Advertisement

Lotto’s ‘Green Machines’ Churn Out a Few Problems

Share
Times Staff Writer

Kim Kyne felt a lot better about the whole thing on Wednesday. Her “green machine” was working again.

On Tuesday, the day the California Lottery launched Lotto--its legalized version of the old numbers game--Kyne, who is the customer service manager at an Alpha Beta market in El Monte, had tried to do her part.

“I did everything they told me,” Kyne said. “I put out the brochures. I hung up the banner. . . .”

Advertisement

At 12:30 Tuesday afternoon, the official starting time for the computerized games, Kyne marched up to the green, countertop Lotto terminal the lottery had installed at her store and punched in the code to start it up.

“Nothing happened,” she said. “The stupid thing didn’t work.”

Lottery officials in Sacramento said Kyne was one of 315 retailers throughout the state whose machines did not function properly Tuesday.

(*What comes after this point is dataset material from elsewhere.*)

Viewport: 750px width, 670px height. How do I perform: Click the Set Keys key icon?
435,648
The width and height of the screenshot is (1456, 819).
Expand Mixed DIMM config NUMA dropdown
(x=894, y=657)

But 4,589, or about 93.2% of the green machines installed by the GTECH Corp. of Providence, R.I., did work, and the officials said they considered that “terrific.”

“It was thought we might have even more that didn’t work,” said Bob Taylor, a lottery spokesman. “GTECH (which has installed Lotto equipment for states and nations around the world) said it was the smoothest of their 17 start-ups.”

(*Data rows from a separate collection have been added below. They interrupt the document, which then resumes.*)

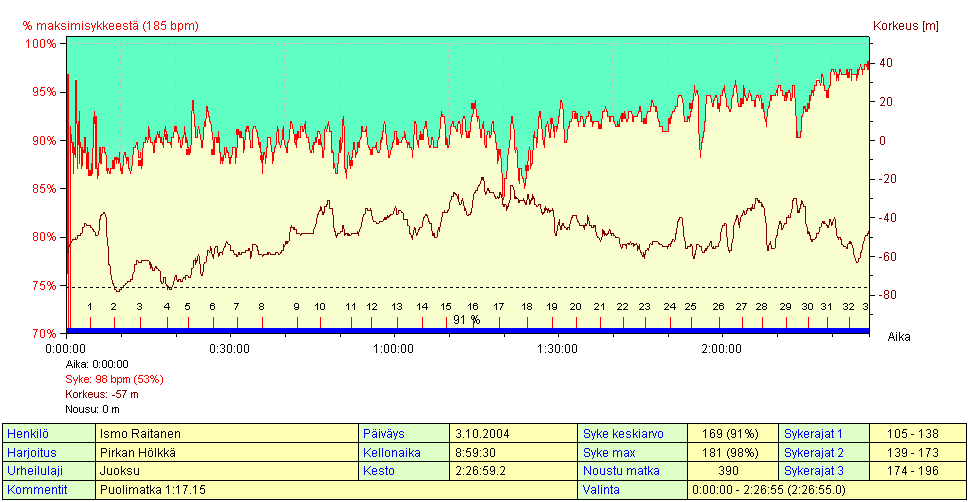
Task: Select lap marker 10 on the chart
Action: click(319, 307)
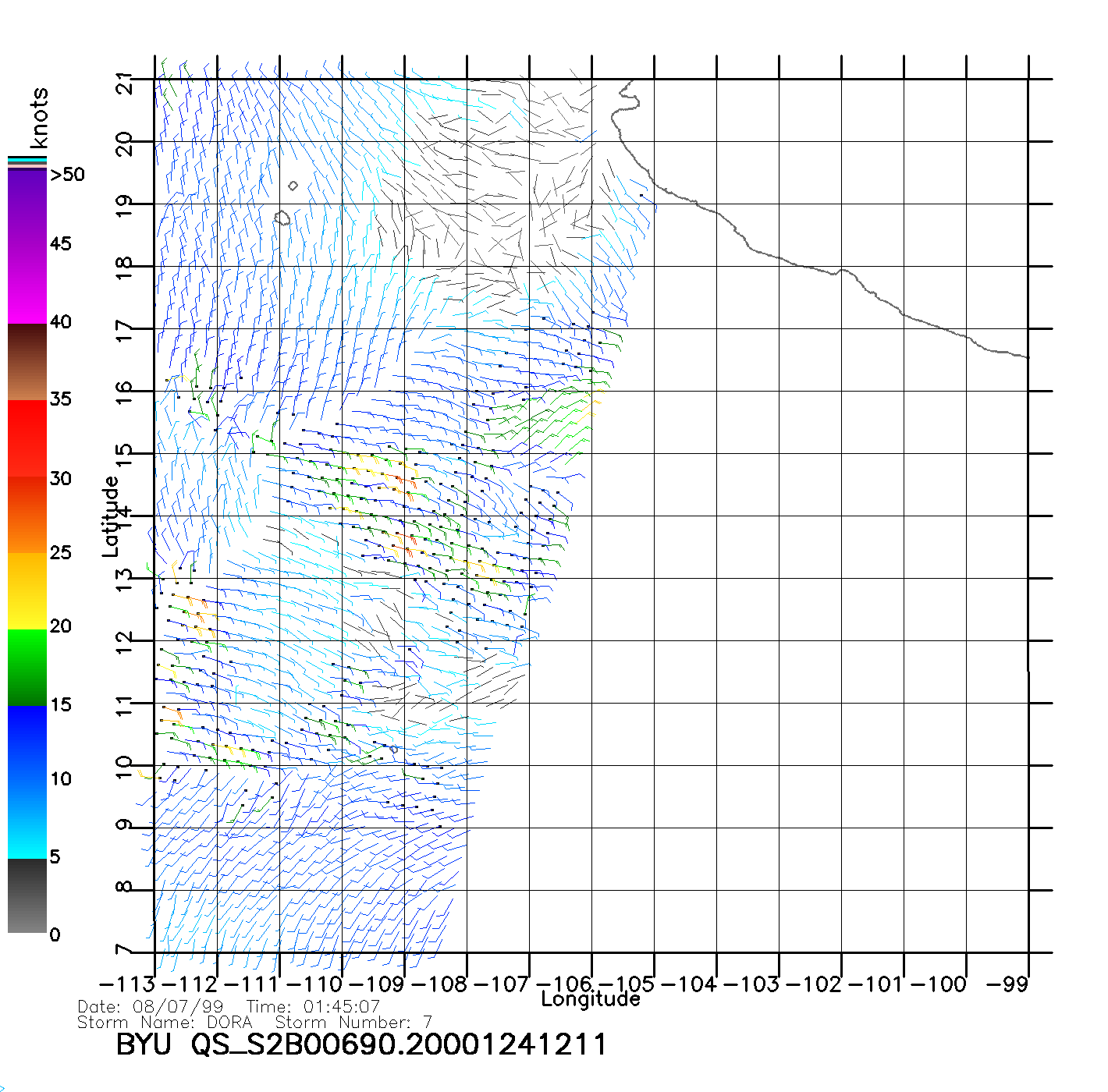Image resolution: width=1108 pixels, height=1092 pixels.
Task: Click the "knots" legend unit label
Action: pos(38,118)
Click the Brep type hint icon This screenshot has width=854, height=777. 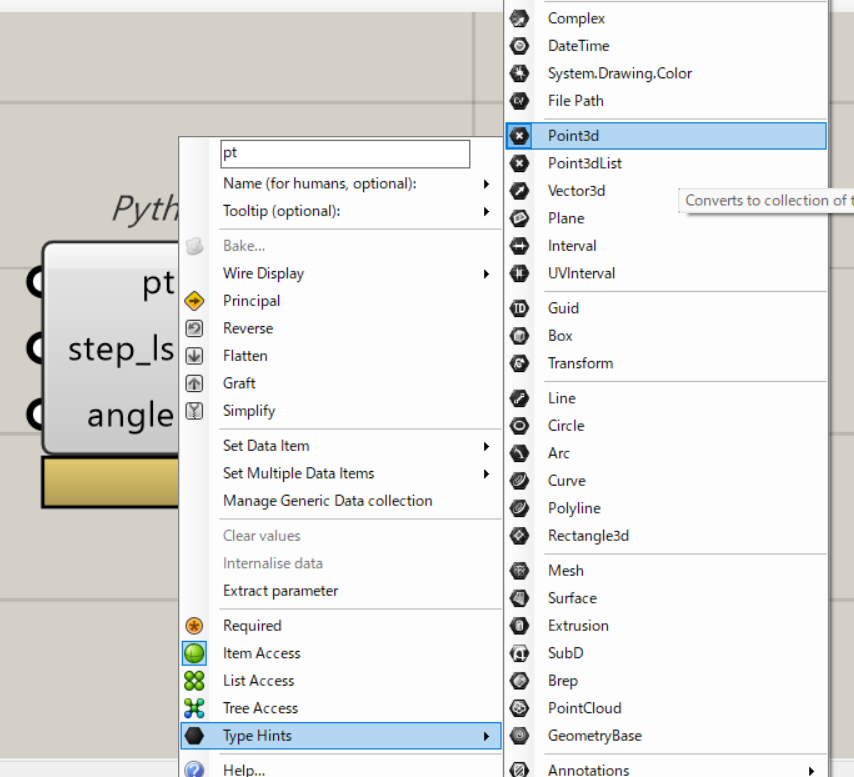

The machines are used to place Lotto bets. For each $1 bet, a customer picks six numbers from a field of 1 to 49. The machine enters the bet at one of the lottery’s two central computer facilities and prints a ticket the player uses later to claim any winnings.

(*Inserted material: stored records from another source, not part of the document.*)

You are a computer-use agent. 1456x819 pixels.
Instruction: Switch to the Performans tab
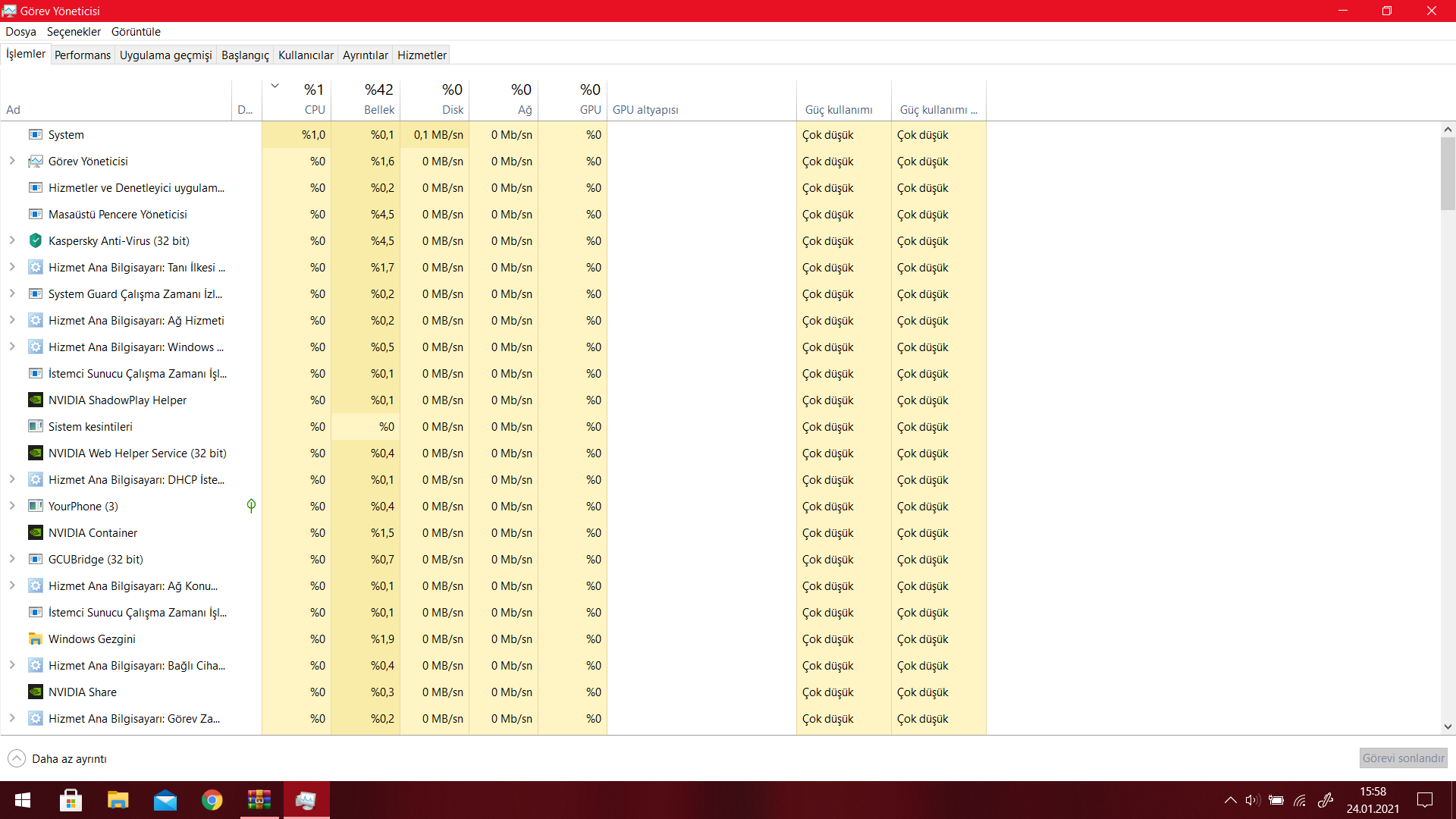tap(83, 55)
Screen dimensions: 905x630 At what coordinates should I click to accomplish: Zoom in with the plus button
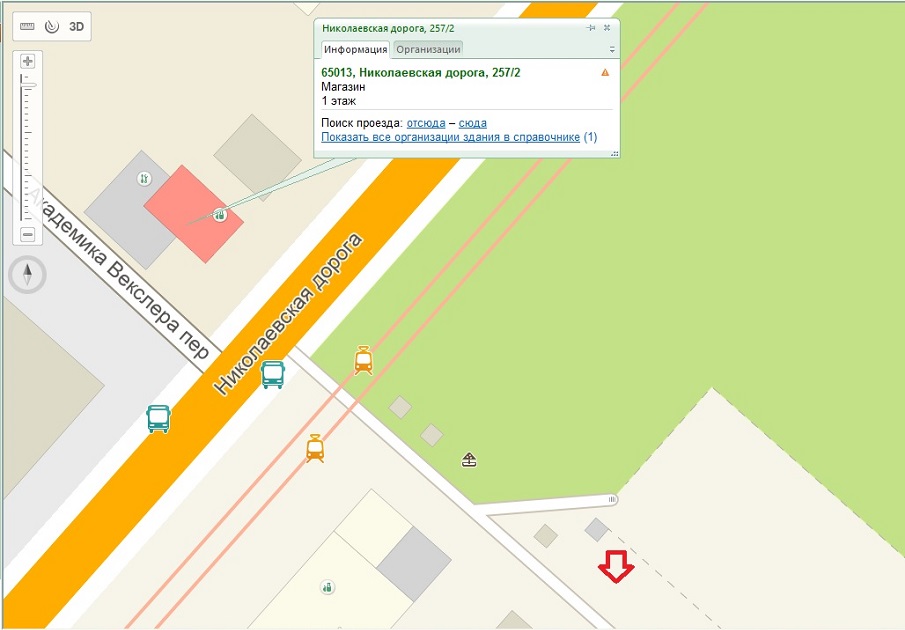(x=28, y=61)
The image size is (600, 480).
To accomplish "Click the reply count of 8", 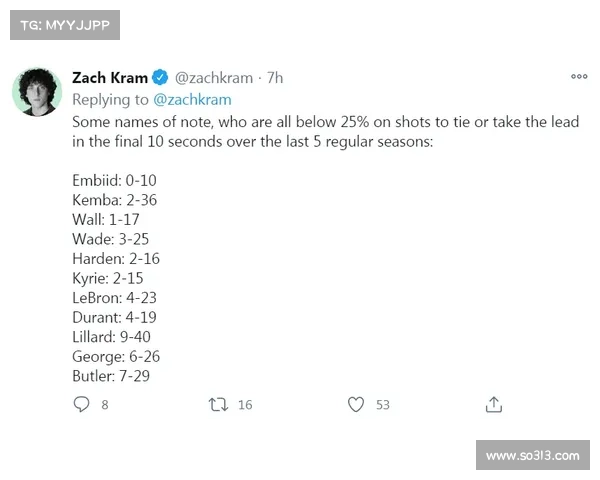I will coord(105,405).
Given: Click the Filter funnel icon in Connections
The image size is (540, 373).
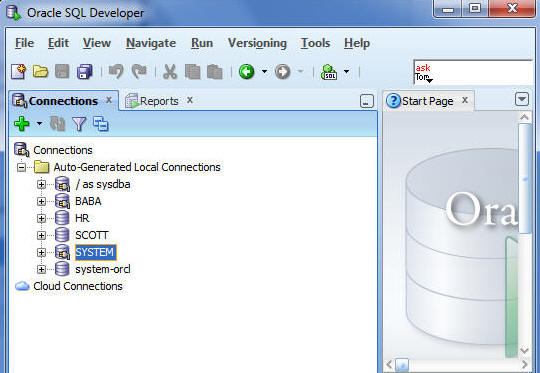Looking at the screenshot, I should click(x=79, y=124).
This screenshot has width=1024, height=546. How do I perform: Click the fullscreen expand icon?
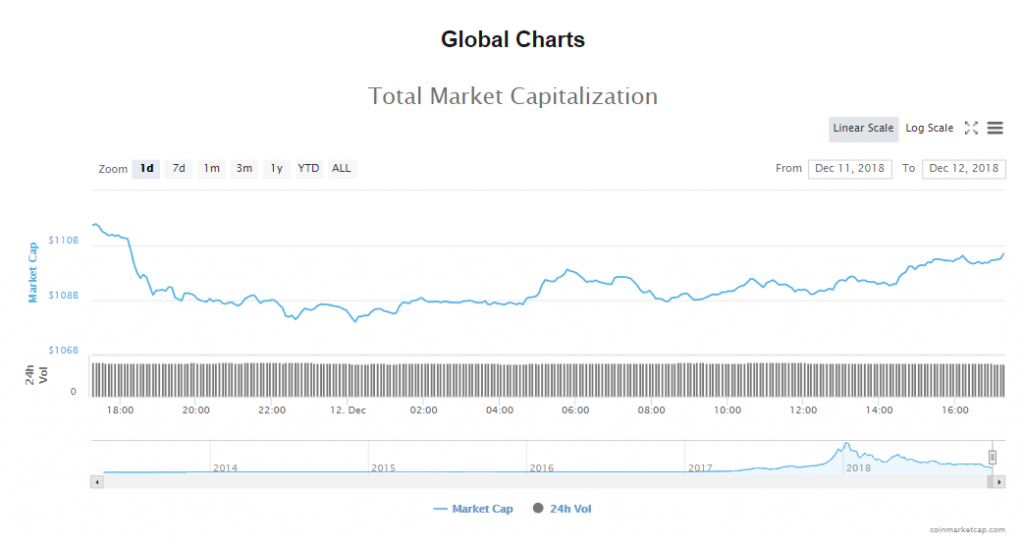(x=971, y=128)
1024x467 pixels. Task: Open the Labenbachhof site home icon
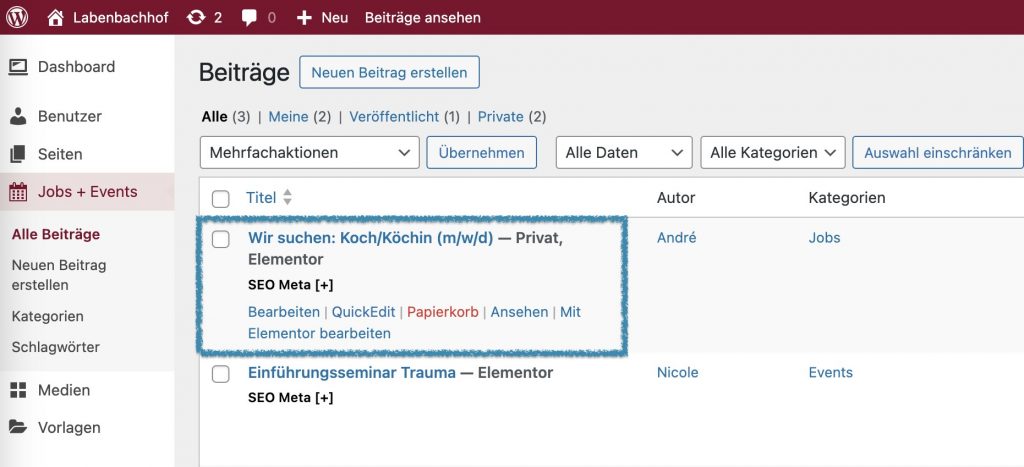click(x=55, y=17)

Taylor said the problems encountered Tuesday--which ranged from inept clerks to malfunctioning equipment--were rapidly being rectified by GTECH and lottery field personnel.

Advertisement

Kyne said GTECH’s emergency number kept her on hold for 50 minutes Tuesday--”while I got mad and the customers got disappointed”--before someone came on the line.

“When they finally came out, they told me it was a bad machine,” Kyne said. “They brought me a new one, and it’s working great.”

While the Lotto games are not enjoying the initial success of the instant, “scratch-off” games that started in California a year ago, lottery officials said they were still doing better than expected. By 4 p.m. Wednesday, statewide Lotto sales totaled more than $1.74 million, and the officials predicted that this weekend’s jackpot could exceed $5 million.

Lotto bets are accepted from 6 a.m. until 10 p.m., except on Saturdays, when the system is closed at 7:53 p.m., approximately five minutes before the drawing to determine the winning six numbers. The first drawing will be held Saturday during a special promotional program televised statewide from Beverly Hills.